Three-dimensional (3D) printing is a relatively new manufacturing process that was first patented in 1980. Since the inception of the open source RepRap project in 2005, the 3D printing industry has exploded at an exponential pace. The RepRap project allowed the maker community to acquire 3D printing at an affordable price point, enabling it to grow from the expensive scientific based experiment it started out as to part of the current Industry 4.0 manufacturing revolution of today.

Over the past decade, several new types of 3D printing technologies have emerged including concrete, metal, and even chocolate. With the development of these new technologies, it is now possible to create new inventions that were not possible with traditional design and manufacturing methodologies. Used by small home based businesses and large corporate manufacturing companies, 3D printing has become a versatile and affordable technology in a wide range of industries.

3D printing is the Additive Manufacturing (AM) method of building up a 3D object from a Computer Aided Design (CAD) file with a material in a layer by layer process. There are different technologies and methods for 3D printing that include Fused Deposition Modeling (FDM), Stereolithography (SLA), Digital Light Processing (DLP), Selective Laser Sintering (SLS), and Direct Metal Laser Sintering (DMLS) to mention a few. All 3D printers use this layered process of building up a material in order to create a 3D design.

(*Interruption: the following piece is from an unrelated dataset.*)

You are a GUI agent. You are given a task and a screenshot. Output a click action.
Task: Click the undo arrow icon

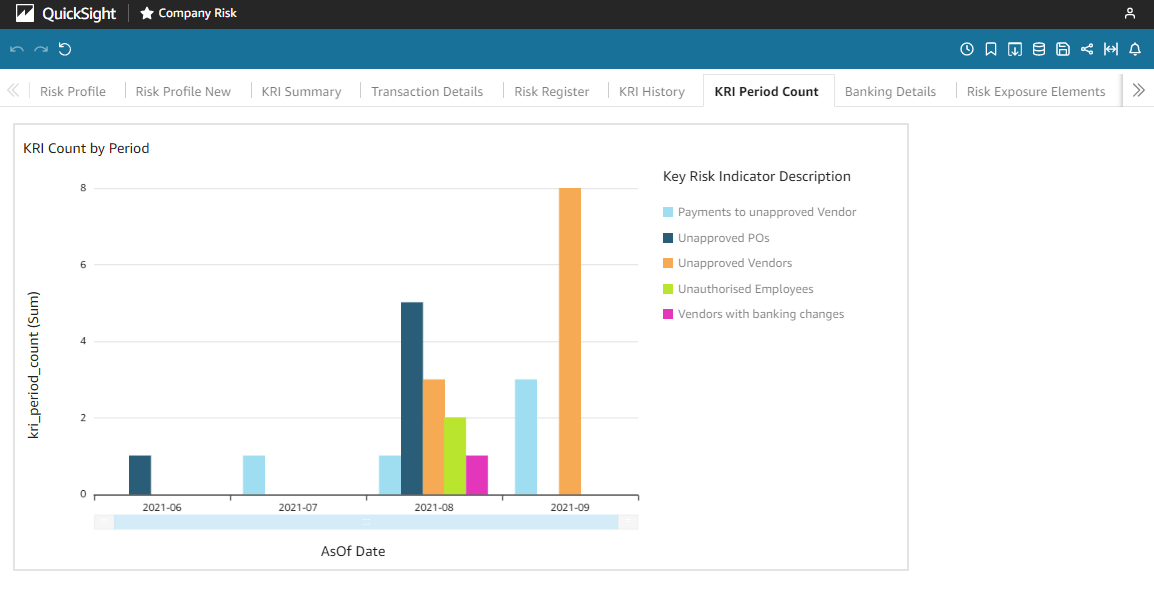(17, 49)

To help better understand how 3D printing works from start to finish, the process can be broken down into five steps:

  1. Design – design is the beginning of any 3D printing idea. Once the design has been finalized in a CAD program, it is typically exported in an OBJ, STL, or any file format that slicing software can understand and interpret.
  2. Slicing – slicing turns the CAD model into a file format that a 3D printer can understand. The slicer creates a G-code file that has the commands for the printer to create the desired object. G-code tells the printer the exact coordinates for every move of the printer extruder. Slicer settings are usually the part of the 3D printing process that requires the most amount of tuning to obtain a high quality print.
  3. Printing – the information from the G-code file is used by the 3D printing machine to build up each individual layer. This step may look different for different printing methods, but the layer-by-layer AM process holds true for each method.
  4. Post-processing – this is the process of cleaning up the printed object. This can involve removing unnecessary support material or adding finishing touches like filler and paint. Some 3D printing methods require more post-processing time than others due to the nature of the build method.
  5. Iteration – iterative design is an affordable step with 3D printing, whereas with traditional manufacturing technologies this step would not exist because of the costly downside.

One of the biggest advantages of 3D printing is that it is easily the most cost-effective rapid prototyping process that is currently available. While 3D printing does have some downfalls and drawbacks, the many advantages outweigh the negative associations of this ever growing technology.